Season Preview: Columbia Lions

Can Columbia learn how to win close games this season with a young roster of sharpshooters and unproven big men?
Can the Lions learn how to win close games this season with a young roster of sharpshooters and unproven big men?

In 2012-13: 12-16, 4-10, 8th place, No Postseason.

A Look Back

Before the start of last season, some considered Columbia a dark horse contender for the Ivy title. After a promising 8-6 non-conference record that included a dominant road victory over Villanova, that preseason prediction didn”t appear too farfetched. However, Columbia limped through a frustrating 4-10 Ivy League campaign. Senior Brian Barbour was banged up all year, while Mark Cisco averaged a career low 45.6% from the field and 8.1 points per game – 2 points below his junior season”s average. Alex Rosenberg shot an abysmal 26.7% from three, and Kyle Smith didn’t call for enough screens to free up Steve Frankoski. It seemed that many of Columbia”s losses were either the result of bad timing or bad luck. 

On the brighter side, last season we saw the emergence of two future all-Ivy League shooters, Grant Mullins and Steve Frankoski.

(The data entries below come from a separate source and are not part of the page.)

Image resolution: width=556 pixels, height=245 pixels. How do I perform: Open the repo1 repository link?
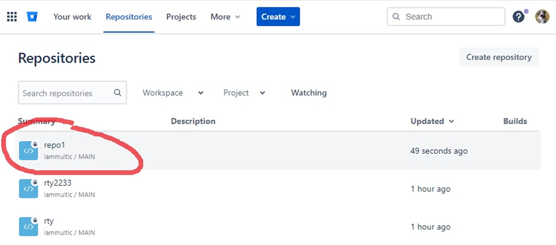55,145
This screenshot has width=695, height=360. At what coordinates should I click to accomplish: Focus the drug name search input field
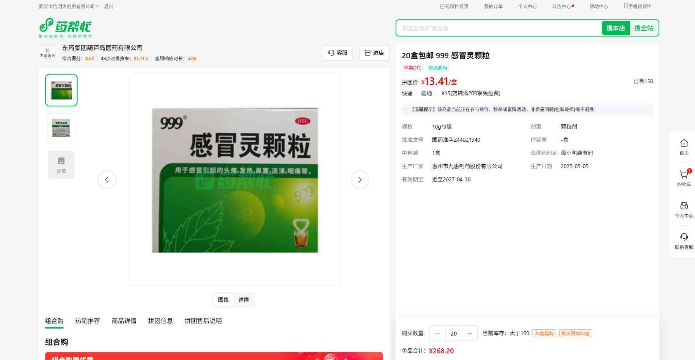tap(498, 28)
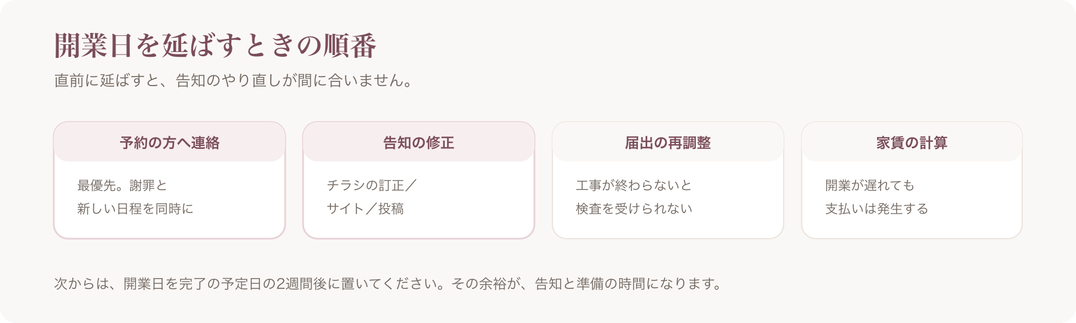This screenshot has height=323, width=1076.
Task: Click the line 工事が終わらないと
Action: coord(634,185)
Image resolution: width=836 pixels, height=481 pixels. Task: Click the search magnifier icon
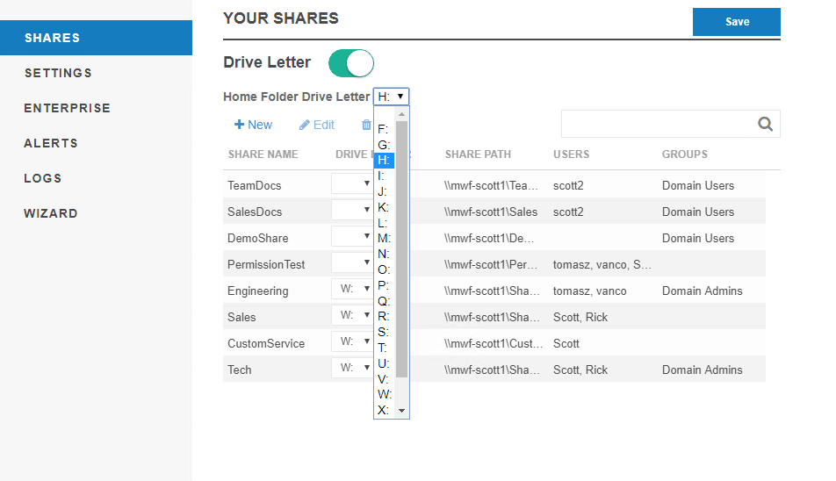(x=766, y=125)
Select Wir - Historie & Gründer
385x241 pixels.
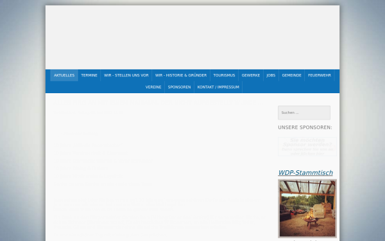tap(181, 75)
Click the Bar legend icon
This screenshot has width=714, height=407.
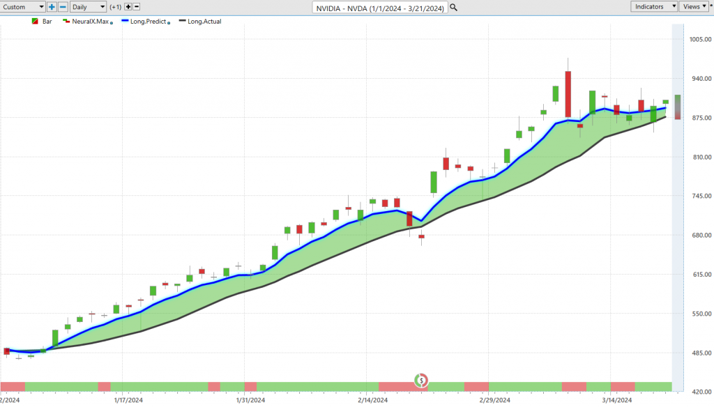click(x=35, y=22)
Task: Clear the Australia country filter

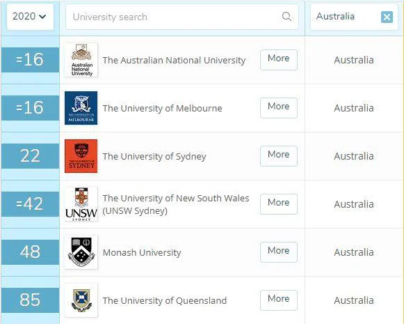Action: 387,17
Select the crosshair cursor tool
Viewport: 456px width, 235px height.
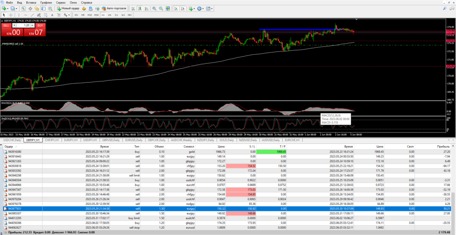pyautogui.click(x=11, y=15)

The twine-tickling tandem combined for a 100-239 (42%) mark from behind the arc in the 2012-13 season, and could see those offensive numbers improve with the return of junior guard, Meiko Lyles. Lyles should get his fair share of defensive attention on the perimeter himself, and take some of it off of Frankoski and Mullins.

A player who showcased maturity and development during the tail end of the season was sophomore guard, Maodo Lo. He came onto the scene in the middle of the season, and showed a dynamic offensive game and gritty on-the-ball defense. As a likely candidate for Ivy breakout player, how can you not be high on Lo?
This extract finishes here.